Concert Reviews: Hot Club of Somerville (2/28/2013), Victor Gama, EVIYAN (3/2/2013)

Last week, the Boston Circus Guild put on a couple of variety shows at Oberon in Harvard Square – they had live music, comedy acts, burlesque/sirlesque and various circus-type performances like juggling and acrobatics. I won a pair of tickets from a Facebook contest (thank you, Emperor Norton’s Stationary Marching Band!), so I convinced my brother to come with me and we made a night of it. We were lucky enough to see the live debut of the Hot Club of Somerville, a jazz/swing offshoot of ENSMB. We both really enjoyed their short set – I was dancing on my sprained ankle! It was particularly fun that they played some Squirrel Nut Zipper tunes, since that was the last concert my brother and I went to together, a few years back. I think my favorite part was when the accordion player sang a tune; I was really impressed by her voice and her singing talent. (I wish I’d caught her name! I will have to ask around, because I can’t find that info online.)

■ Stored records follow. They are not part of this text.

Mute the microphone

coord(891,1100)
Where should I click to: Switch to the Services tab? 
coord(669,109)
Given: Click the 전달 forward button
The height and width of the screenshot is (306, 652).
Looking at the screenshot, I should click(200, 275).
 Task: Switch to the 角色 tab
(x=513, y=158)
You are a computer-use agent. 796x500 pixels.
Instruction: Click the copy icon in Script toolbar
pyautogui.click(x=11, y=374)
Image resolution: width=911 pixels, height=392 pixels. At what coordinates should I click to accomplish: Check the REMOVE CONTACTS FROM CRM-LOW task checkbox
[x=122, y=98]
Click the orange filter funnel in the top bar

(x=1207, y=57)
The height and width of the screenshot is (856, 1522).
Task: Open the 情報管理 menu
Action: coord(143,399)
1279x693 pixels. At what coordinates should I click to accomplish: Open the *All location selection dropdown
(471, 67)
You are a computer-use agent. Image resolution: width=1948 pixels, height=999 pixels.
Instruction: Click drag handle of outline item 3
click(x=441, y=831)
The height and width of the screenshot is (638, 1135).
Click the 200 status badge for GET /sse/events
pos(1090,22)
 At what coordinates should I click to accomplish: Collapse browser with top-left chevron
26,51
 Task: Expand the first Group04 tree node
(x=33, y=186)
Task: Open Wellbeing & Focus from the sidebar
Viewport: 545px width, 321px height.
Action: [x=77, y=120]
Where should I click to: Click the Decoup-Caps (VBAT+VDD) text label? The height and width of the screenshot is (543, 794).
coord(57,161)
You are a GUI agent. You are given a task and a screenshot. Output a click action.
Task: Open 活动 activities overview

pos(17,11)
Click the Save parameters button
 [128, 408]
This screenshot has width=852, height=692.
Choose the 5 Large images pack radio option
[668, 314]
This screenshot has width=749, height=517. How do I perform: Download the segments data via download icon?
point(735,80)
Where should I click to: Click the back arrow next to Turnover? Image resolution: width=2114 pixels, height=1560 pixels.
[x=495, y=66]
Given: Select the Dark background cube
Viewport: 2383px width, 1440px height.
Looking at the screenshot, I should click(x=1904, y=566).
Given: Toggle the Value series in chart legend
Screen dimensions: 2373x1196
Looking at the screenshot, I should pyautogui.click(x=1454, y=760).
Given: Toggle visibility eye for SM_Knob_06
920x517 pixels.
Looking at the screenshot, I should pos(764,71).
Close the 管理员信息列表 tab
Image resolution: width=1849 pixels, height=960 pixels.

On Saturday I made a last-minute decision to check out the EVIYAN concert at MIT’s Kresge Auditorium. I really like the Kresge – it’s big (~1200 capacity), with good sight-lines, good sound, and it has an enormous stage allowing for large, complex performances. They present a lot of new music there (in the sense of contemporary classical / avant garde type stuff, not just “music that is new”). I’ve had a lot of really interesting nights at the Kresge under their strange-looking wavy acoustic ceiling panels.

I didn’t know until I showed up that there was going to be a solo set by Victor Gama, which turned out to be a lovely surprise. He is a composer, performer, and instrument maker, and he brought three of his own instruments to perform on: the acrux, the toha, and the dino. I unfortunately did not catch which instrument had which name, but I thought they were all fascinating. Here are two of them:

Instruments

The one on the left had a sound somewhere in the harp/guitar/pizzicato-cello neighborhood, and the other sounded very much like a thumb piano. The third instrument he played (not pictured) was a single-stringed instrument played with a bow; that one had a really interesting timbre. I thought there might be some electronics involved in the piece he played on the single-string instrument, but I couldn’t see well enough from where I was sitting to say for sure. I found his performance really interesting and beautiful – I would definitely go see him again.